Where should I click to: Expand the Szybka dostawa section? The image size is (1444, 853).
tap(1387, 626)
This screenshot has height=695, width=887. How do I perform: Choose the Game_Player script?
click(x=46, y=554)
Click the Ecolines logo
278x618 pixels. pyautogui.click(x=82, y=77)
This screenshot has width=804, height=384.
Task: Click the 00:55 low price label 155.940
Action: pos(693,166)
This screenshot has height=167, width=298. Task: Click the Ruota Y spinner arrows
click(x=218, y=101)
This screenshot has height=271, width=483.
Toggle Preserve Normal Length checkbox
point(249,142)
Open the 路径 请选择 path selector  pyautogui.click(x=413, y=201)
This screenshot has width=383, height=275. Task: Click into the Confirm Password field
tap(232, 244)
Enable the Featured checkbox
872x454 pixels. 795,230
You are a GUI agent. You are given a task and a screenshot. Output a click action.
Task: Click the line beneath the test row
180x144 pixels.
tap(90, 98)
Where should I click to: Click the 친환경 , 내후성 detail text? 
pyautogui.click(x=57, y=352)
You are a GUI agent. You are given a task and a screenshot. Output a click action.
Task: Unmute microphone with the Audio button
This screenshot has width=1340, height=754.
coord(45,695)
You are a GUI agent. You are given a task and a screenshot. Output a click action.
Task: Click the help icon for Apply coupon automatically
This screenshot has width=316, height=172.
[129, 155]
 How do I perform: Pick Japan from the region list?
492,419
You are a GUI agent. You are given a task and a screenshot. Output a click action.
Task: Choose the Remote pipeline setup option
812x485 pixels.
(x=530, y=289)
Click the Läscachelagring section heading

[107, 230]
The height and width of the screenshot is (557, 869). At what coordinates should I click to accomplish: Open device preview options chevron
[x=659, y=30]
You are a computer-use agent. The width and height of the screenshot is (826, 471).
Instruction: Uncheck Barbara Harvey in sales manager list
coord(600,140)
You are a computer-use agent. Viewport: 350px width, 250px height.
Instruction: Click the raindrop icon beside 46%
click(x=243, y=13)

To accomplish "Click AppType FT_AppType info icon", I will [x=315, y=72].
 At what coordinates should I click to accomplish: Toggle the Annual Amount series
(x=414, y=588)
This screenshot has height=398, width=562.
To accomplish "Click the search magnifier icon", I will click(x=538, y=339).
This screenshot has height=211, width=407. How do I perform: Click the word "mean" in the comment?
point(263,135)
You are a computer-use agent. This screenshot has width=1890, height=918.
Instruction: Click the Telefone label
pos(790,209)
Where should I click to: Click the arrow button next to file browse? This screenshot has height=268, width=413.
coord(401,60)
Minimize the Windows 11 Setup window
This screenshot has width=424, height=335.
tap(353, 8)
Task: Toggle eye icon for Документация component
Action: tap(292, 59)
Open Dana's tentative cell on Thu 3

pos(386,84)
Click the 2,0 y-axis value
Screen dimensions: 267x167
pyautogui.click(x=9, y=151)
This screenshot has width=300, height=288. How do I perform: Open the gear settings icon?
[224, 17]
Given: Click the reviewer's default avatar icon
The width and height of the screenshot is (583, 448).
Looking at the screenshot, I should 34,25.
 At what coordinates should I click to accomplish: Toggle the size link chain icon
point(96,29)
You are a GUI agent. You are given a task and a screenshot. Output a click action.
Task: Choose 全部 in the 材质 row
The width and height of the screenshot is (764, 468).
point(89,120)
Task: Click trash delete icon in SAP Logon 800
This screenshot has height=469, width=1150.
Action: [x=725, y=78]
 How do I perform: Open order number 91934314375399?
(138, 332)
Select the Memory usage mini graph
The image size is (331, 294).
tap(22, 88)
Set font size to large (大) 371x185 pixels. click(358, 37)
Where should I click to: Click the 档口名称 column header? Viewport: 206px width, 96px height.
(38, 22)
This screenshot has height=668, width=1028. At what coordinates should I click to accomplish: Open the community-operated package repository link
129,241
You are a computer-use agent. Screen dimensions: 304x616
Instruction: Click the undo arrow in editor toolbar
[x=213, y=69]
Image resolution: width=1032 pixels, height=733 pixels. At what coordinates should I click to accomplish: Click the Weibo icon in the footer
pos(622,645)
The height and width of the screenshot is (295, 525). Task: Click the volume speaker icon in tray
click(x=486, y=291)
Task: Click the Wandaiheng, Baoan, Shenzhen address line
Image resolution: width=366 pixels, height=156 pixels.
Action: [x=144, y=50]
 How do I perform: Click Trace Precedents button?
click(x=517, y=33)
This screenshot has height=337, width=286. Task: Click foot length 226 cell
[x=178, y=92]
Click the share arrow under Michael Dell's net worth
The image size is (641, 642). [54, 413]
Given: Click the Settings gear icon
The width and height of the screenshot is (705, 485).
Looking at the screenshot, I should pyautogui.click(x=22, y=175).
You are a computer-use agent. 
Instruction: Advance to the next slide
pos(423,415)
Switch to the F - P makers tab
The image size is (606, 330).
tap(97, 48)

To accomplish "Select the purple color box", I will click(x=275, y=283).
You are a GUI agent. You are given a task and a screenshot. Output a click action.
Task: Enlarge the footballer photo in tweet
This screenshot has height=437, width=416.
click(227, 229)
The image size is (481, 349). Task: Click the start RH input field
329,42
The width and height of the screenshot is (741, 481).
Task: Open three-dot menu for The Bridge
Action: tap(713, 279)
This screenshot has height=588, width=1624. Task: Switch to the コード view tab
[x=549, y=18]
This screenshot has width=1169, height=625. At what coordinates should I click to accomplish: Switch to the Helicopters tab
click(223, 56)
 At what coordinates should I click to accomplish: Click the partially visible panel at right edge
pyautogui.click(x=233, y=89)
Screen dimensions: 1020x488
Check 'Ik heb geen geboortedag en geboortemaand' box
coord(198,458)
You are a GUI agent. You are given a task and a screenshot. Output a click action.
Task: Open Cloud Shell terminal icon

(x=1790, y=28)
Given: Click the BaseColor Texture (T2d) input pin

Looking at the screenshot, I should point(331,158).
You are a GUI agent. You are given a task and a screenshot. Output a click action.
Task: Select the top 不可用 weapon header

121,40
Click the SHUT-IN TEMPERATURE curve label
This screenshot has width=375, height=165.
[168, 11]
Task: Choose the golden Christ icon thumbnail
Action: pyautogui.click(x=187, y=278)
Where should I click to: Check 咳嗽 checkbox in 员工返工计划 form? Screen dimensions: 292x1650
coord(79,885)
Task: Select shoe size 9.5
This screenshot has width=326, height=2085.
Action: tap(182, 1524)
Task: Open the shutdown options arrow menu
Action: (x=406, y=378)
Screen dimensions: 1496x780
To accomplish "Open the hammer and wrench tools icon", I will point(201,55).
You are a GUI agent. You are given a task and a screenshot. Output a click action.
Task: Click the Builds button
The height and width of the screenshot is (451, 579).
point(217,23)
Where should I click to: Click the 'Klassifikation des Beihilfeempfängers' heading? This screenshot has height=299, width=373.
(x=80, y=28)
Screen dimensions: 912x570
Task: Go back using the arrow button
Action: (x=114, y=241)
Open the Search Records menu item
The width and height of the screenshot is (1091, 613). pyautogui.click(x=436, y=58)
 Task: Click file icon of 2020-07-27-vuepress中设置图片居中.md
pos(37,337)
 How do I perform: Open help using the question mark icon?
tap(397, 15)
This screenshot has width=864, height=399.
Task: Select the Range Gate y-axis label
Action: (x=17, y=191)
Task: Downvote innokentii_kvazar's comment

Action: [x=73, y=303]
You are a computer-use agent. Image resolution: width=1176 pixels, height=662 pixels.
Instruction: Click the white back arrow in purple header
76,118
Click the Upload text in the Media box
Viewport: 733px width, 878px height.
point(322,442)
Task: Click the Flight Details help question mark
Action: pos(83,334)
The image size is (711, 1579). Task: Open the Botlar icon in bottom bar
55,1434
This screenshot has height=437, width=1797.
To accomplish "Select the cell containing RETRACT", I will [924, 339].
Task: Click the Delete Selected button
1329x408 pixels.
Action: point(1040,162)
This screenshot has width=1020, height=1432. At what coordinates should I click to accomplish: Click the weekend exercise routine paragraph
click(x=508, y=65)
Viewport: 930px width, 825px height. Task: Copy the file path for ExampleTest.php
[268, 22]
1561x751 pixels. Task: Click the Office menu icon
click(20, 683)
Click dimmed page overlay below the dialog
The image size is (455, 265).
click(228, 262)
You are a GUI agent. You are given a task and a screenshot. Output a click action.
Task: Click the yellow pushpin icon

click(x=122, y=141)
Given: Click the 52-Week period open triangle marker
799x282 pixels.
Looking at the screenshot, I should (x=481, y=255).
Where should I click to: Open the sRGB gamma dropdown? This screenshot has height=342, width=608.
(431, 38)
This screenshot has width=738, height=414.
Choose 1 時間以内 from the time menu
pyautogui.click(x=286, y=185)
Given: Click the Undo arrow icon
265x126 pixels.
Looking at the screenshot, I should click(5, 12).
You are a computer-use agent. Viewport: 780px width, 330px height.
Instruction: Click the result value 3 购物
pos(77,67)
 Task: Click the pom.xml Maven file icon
────
**Task statement:** An exact, complete copy of the lines above from the one with "This screenshot has width=1340, height=754." through the one with "You are a computer-use agent. Viewport: 350px" is the whole answer.

**Written answer:**
This screenshot has width=1340, height=754.
coord(45,695)
You are a GUI agent. You are given a task and a screenshot. Output a click action.
Task: Click the help icon for Apply coupon automatically
This screenshot has width=316, height=172.
[129, 155]
 How do I perform: Pick Japan from the region list?
492,419
You are a GUI agent. You are given a task and a screenshot. Output a click action.
Task: Choose the Remote pipeline setup option
812x485 pixels.
(x=530, y=289)
Click the Läscachelagring section heading

[107, 230]
The height and width of the screenshot is (557, 869). At what coordinates should I click to accomplish: Open device preview options chevron
[x=659, y=30]
You are a computer-use agent. The width and height of the screenshot is (826, 471).
Instruction: Uncheck Barbara Harvey in sales manager list
coord(600,140)
You are a computer-use agent. Viewport: 350px width, 250px height.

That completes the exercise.